The economic reasons why people prefer to stay on a benefit are well explained but as usual, there is no mention of the moral aspects of relying on taxpayer assistance when work is available.

That would be too hard.

Welfare ethics are however hotly debated in the now-closed 'comments' which make for interesting reading. Here's an example that proves the premise suggested:

When I was out of work I had to do the maths on whether it was worth working 24 hours weekly when I finally got offered a job. With a child under 19 at home, I deliberately worked only part time to minimise my tax burden & get maximum FTC & WFF. Just common sense. Why work for the extra dollars when it's given for free?
Except there are no free lunches. It's a cost to someone and the not unintelligent commentor surely knows that.


Anonymous said...

A couple of days ago I discovered that a 24 year old on a job seeker benefit nets about the same as I do working 20 hours part time over a five day week in a role that takes a special licence and some skills. The 24 year old sits around smoking P, is completely disfunctional and is presently unemployable. I was annoyed that the police turned up at my door at 2am on Saturday looking for this person because another drug using shambles associated with them was wanted for numerous burglaries.

I'm not sure I should be annoyed with the wages I get or the rate of benefit. The latter appears inadequate to keep said losers in drugs hence the need for moonlighting. What to do?


Lindsay Mitchell said...

Sounds like the person on the jobseeker benefit is your flatmate.

In simplest terms, wages get held down by taxes taken to pay benefits. That bald statement takes no account of employers who don't pay fairly, or employees who don't perform/produce fairly.

What to do? Is that a question directed at yourself?

Anonymous said...

Nope, not a flatmate. Person was taken in by wife (a loose family connection to her) and I but after she started P (like a light switch being flicked) I booted her out. The cost to us has been substantial and the family relief when I did the hard stuff was immediate.

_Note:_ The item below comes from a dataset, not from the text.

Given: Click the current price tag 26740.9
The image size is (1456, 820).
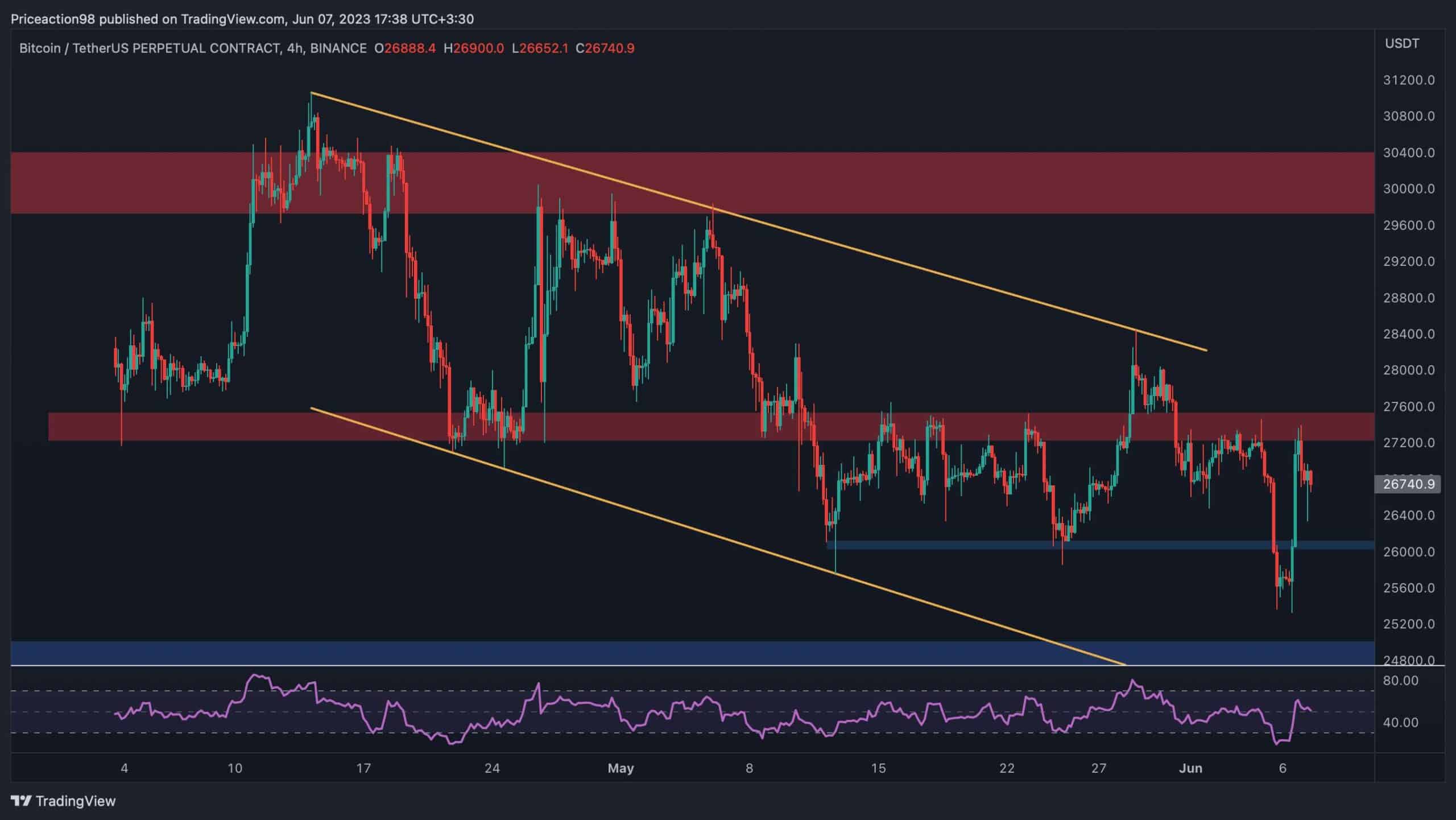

Yes, question of what to do is to me to some degree but my main concern centers on giving money to useless (and this person is useless in any objective sense) and criminally inclined people. Political will is lacking to address abuse like this.


Redbaiter said...

"Except there are no free lunches. It's a cost to someone and the not unintelligent commentor surely knows that."

Maybe this particular person knows its not free but plenty do not. You can't put all the blame on such dumbarses either when politicians of Labour and NATIONAL are quite happy to frequently describe taxpayer funded services as "free".

Just one more reason to despise the National Party.